======== Supplied data ========

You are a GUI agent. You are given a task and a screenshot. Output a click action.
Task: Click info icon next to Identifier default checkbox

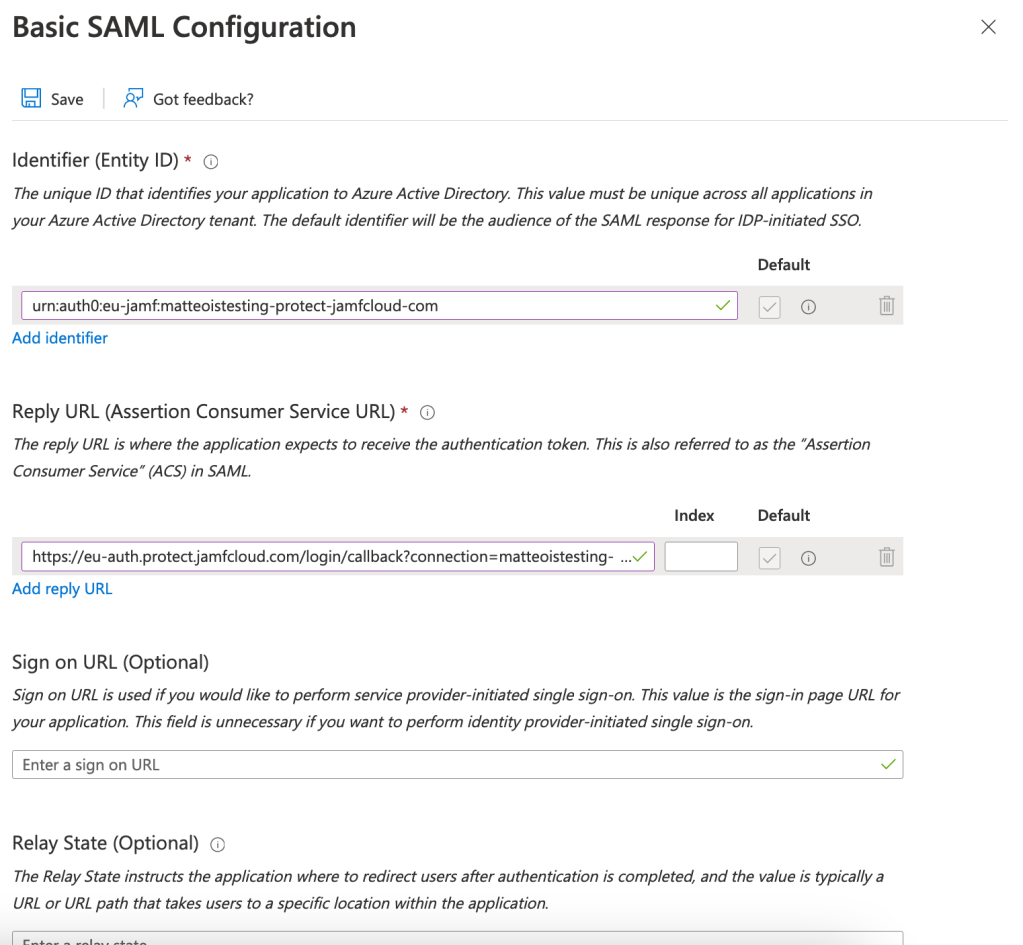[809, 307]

========
======== Supplied data ========

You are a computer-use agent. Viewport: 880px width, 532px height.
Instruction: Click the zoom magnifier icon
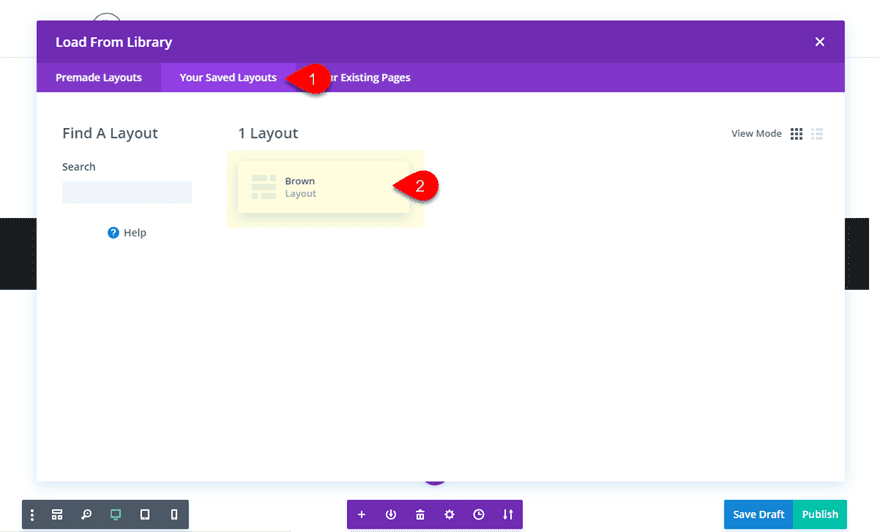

========
======== Supplied data ========

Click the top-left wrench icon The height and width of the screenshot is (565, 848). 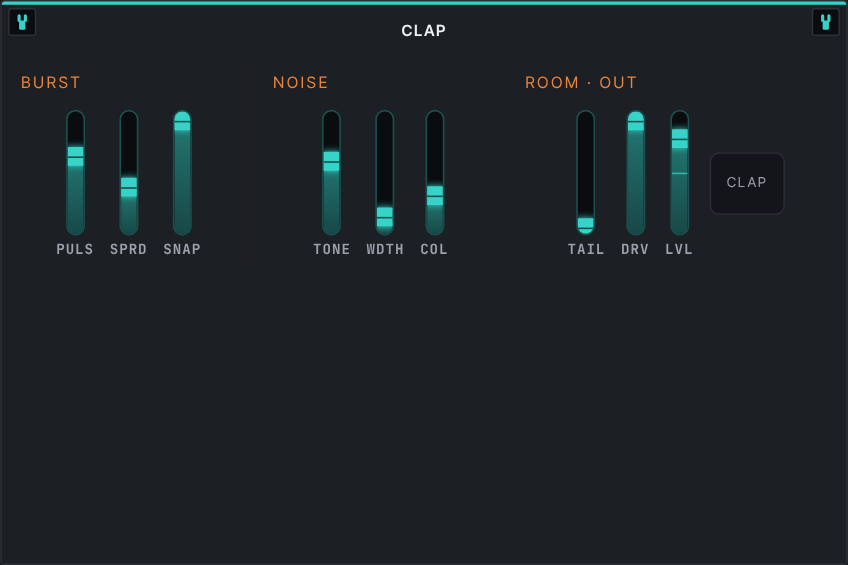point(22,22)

========

What this task involves
The lines to copy are those above that contain the string "agent".

Response area
You are a GUI agent. You are given a task and a screenshot. Output a click action.
You are a computer-use agent. Viewport: 880px width, 532px height.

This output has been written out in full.